The highly acclaimed actress had left an impressive body of work from Shakespeare to the silver screen.  Her long filmography spans from comedies like The Parent Trap (1998) to the futuristic fable by Margaret Atwood The Handmaid’s Tale (1990).  One of her earlier film is A Month in the Country (1987) with Colin Firth and Kenneth Branagh.  But these two are most memorable to me:  Nell (1994) and The White Countess (2005).

NELL (1994)

nell1Natasha Richardson met Liam Neeson on the set, and married him that year.   Jodie Foster is Nell, who grows up in the wild forest of N. Carolina, far away from human civilization.  She knows no language, well, none that other human can understand.  The only two people she has seen are her mother and her twin sister, whom she communicates with a language of their own.  After they die, Nell is left alone to deal with her loss and survival, until one day, she is discovered by Dr. Jerome Lovell (Liam Neeson) and Dr. Paula Olson (Natasha Richardson).  From an initial academic interest, Lovell has grown to appreciate Nell as a person, and wants to bring her back to human society.  While both doctors have good intentions, others do not.  Herein lie the conflicts in the plot, the wild child versus the modern world, the experimental object versus the human being.  All three main characters put forth an impressive performance.  If you can still get hold of the DVD, now may be the poignant time to reminisce.
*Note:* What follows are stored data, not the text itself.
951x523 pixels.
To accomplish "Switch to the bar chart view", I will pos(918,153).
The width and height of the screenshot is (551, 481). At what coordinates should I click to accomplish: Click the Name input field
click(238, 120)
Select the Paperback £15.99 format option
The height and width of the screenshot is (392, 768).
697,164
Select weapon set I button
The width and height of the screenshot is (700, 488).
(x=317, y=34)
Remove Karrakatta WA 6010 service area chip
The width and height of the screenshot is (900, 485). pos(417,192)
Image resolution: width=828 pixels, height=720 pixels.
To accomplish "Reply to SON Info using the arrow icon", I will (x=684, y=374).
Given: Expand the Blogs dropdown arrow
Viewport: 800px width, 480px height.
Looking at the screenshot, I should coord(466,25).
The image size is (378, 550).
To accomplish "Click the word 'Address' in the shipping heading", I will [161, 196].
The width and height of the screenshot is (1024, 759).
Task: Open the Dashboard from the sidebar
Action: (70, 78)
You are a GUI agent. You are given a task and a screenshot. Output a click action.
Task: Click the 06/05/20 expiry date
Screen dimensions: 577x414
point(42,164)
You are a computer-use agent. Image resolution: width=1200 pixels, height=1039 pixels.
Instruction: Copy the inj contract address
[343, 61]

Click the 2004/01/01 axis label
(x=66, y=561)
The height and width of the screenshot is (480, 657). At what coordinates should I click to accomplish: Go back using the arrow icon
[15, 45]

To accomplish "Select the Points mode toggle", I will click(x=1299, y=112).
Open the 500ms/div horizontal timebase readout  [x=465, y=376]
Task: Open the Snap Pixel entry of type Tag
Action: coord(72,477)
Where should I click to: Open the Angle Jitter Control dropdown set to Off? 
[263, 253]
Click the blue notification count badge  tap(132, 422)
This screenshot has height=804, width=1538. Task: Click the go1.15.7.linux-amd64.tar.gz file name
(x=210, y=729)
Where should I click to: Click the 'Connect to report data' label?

the-white-countessA lesser known film by Natasha Richardson, The White Countess (2005)  is a Merchant Ivory production (Merchant’s last film), its screenplay by the talented writer Kazuo Ishiguro (The Remains of the Day).  The story takes place in the exotic setting of Shanghai, China, shortly before WWII.  Slightly resembling Casablanca (1942), the movie excels in its mood and atmosphere.  Ralph Fiennes is Todd Jackson, a blind, former American diplomat who meets a Russian refugee Sofia (Natasha Richardson) in a night club.  Sofia belongs to a family of nobility, a White Russian countess herself, but now has to work in the lowliest line to support her family.  The Japanese invasion sets the stage for suspense, and the plot thickens.  Vanessa Redgrave plays Sofia’s aunt, and has delivered some moving moments performing with her daughter.  Natasha’s aunt Lynn Redgrave is also in the movie.  Now those scenes are ever more memorable.  The behind-the-scenes interviews with the three of them, together with Ralph Fiennes, commentary with Natasha Richardson and director James Ivory in the Special Features are just priceless now.  I purchased the DVD a while back, and have seen it several times.  I know I’ll treasure it even more now.